▸ **PROBLEM DESCRIPTION**: Word for word, print the entries that follow.

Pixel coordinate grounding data
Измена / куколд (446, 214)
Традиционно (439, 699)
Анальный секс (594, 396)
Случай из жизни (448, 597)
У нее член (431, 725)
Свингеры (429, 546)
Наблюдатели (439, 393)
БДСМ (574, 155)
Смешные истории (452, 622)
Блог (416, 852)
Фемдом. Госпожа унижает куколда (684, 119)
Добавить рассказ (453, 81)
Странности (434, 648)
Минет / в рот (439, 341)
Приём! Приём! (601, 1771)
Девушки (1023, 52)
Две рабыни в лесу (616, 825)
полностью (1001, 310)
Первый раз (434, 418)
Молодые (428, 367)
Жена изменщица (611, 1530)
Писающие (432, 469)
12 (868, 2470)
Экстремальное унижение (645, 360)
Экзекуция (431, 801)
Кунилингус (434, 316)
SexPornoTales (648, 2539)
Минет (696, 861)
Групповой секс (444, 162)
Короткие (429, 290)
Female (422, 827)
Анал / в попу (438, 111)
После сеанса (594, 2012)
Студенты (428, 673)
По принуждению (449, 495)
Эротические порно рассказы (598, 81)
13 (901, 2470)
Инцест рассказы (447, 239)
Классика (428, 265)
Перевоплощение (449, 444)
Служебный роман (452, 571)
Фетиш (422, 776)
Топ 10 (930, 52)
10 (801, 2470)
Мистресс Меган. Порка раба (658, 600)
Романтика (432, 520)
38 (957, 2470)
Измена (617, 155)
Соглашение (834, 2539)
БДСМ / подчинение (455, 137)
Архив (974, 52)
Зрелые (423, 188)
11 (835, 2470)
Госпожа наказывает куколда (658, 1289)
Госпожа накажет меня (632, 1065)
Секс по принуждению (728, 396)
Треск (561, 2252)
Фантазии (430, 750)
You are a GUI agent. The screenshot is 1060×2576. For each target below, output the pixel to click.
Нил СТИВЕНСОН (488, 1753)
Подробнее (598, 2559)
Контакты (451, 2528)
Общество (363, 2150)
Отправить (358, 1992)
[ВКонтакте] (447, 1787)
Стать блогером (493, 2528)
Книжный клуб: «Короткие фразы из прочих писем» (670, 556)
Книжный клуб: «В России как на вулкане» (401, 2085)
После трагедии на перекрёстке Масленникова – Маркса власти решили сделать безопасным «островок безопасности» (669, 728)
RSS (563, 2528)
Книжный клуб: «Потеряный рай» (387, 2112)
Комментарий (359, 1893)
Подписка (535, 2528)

▸ **WRITTEN ANSWER**:
Измена / куколд (446, 214)
Традиционно (439, 699)
Анальный секс (594, 396)
Случай из жизни (448, 597)
У нее член (431, 725)
Свингеры (429, 546)
Наблюдатели (439, 393)
БДСМ (574, 155)
Смешные истории (452, 622)
Блог (416, 852)
Фемдом. Госпожа унижает куколда (684, 119)
Добавить рассказ (453, 81)
Странности (434, 648)
Минет / в рот (439, 341)
Приём! Приём! (601, 1771)
Девушки (1023, 52)
Две рабыни в лесу (616, 825)
полностью (1001, 310)
Первый раз (434, 418)
Молодые (428, 367)
Жена изменщица (611, 1530)
Писающие (432, 469)
12 (868, 2470)
Экстремальное унижение (645, 360)
Экзекуция (431, 801)
Кунилингус (434, 316)
SexPornoTales (648, 2539)
Минет (696, 861)
Групповой секс (444, 162)
Короткие (429, 290)
Female (422, 827)
Анал / в попу (438, 111)
После сеанса (594, 2012)
Студенты (428, 673)
По принуждению (449, 495)
Эротические порно рассказы (598, 81)
13 (901, 2470)
Инцест рассказы (447, 239)
Классика (428, 265)
Перевоплощение (449, 444)
Служебный роман (452, 571)
Фетиш (422, 776)
Топ 10 (930, 52)
10 (801, 2470)
Мистресс Меган. Порка раба (658, 600)
Романтика (432, 520)
38 (957, 2470)
Измена (617, 155)
Соглашение (834, 2539)
БДСМ / подчинение (455, 137)
Архив (974, 52)
Зрелые (423, 188)
11 (835, 2470)
Госпожа наказывает куколда (658, 1289)
Госпожа накажет меня (632, 1065)
Секс по принуждению (728, 396)
Треск (561, 2252)
Фантазии (430, 750)
You are a GUI agent. The screenshot is 1060×2576. For each target below, output the pixel to click.
Нил СТИВЕНСОН (488, 1753)
Подробнее (598, 2559)
Контакты (451, 2528)
Общество (363, 2150)
Отправить (358, 1992)
[ВКонтакте] (447, 1787)
Стать блогером (493, 2528)
Книжный клуб: «Короткие фразы из прочих писем» (670, 556)
Книжный клуб: «В России как на вулкане» (401, 2085)
После трагедии на перекрёстке Масленникова – Маркса власти решили сделать безопасным «островок безопасности» (669, 728)
RSS (563, 2528)
Книжный клуб: «Потеряный рай» (387, 2112)
Комментарий (359, 1893)
Подписка (535, 2528)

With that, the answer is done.